According to a press release, the Ankeny-based convenience store chain hoped to increase same-store sales of gas 1 percent, as measured in gallons, with an average profit margin of 13.5 cents per gallon. The actual results brought a 1.6 percent increase in gallons sold, at an average margin of 15.2 cents.

Casey’s set out to increase its number of stores by 4 to 6 percent in fiscal 2011. In the end, the store count increased 7 percent as the company built 20 stores and bought 89.

In the category of “grocery and other merchandise,” the goal was to increase same-store sales 6 percent with an average profit margin of 33.9 percent.
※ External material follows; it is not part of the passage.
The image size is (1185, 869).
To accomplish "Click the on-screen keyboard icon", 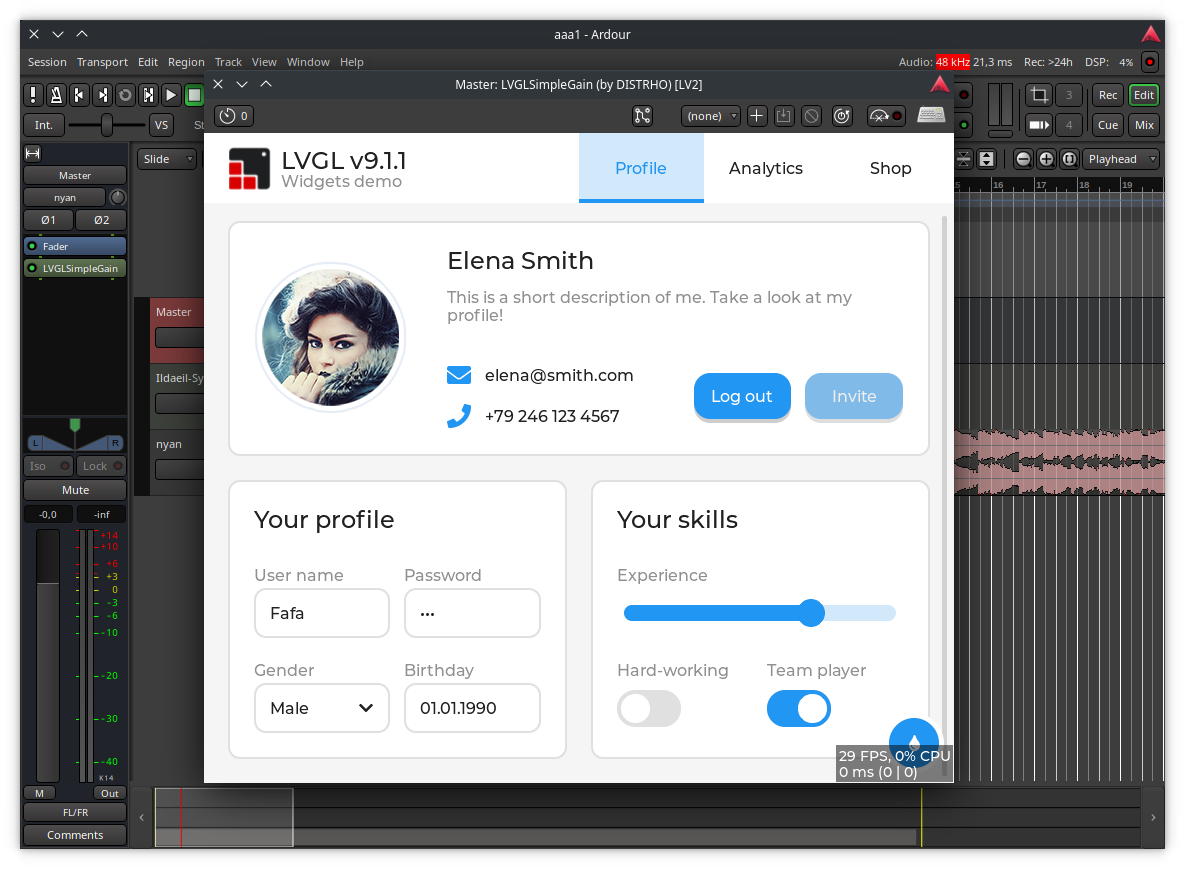I will coord(931,116).
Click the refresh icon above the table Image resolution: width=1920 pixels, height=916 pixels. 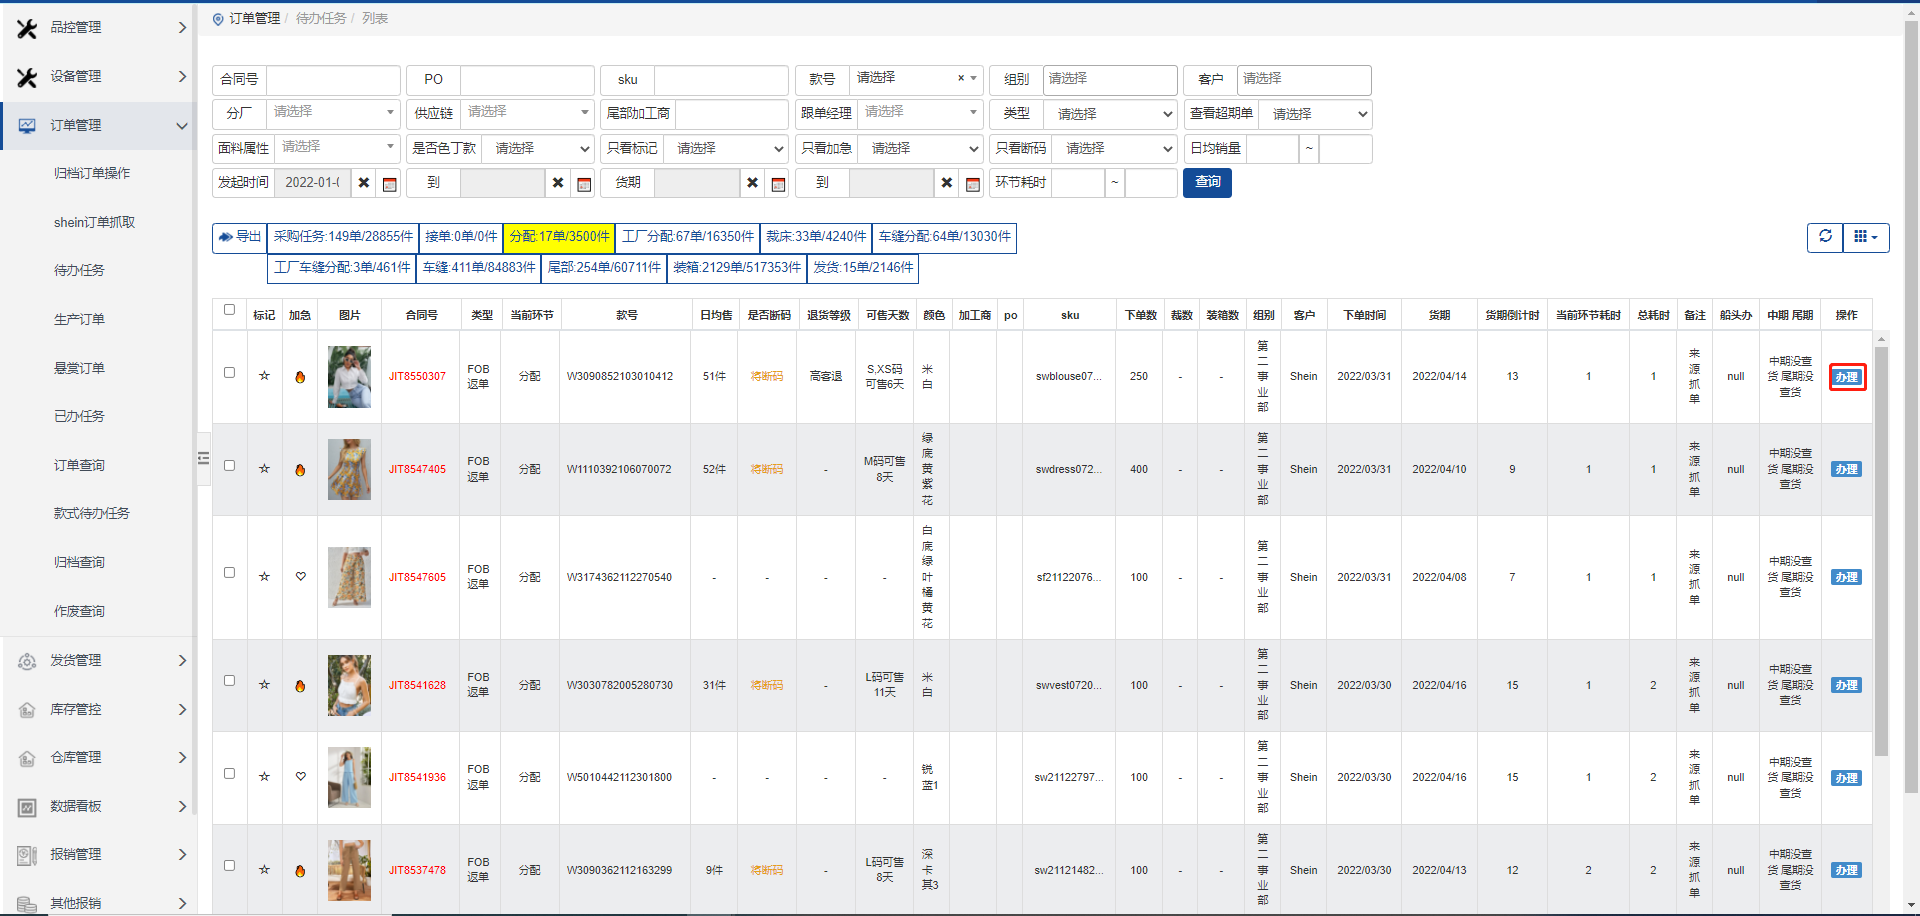1825,237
For the year, these sales rose 4.6 percent with an average margin of 32.2 percent. The “prepared food and fountain” category had goals of an 8 percent sales increase and a profit margin of 63.1 percent. The results were a 7.7 percent rise and a 62.2 percent margin.

For fiscal 2012, Casey’s has set these goals:

• Increase same-store gasoline gallons sold 1 percent with an average margin of 13.5 cents per gallon.

• Increase same-store grocery and other merchandise sales 5.8 percent with an average margin of 32.8 percent.

• Increase same-store prepared food and fountain sales 7.7 percent with an average margin of 61.8 percent.

• Increase the number of stores 4 to 6 percent.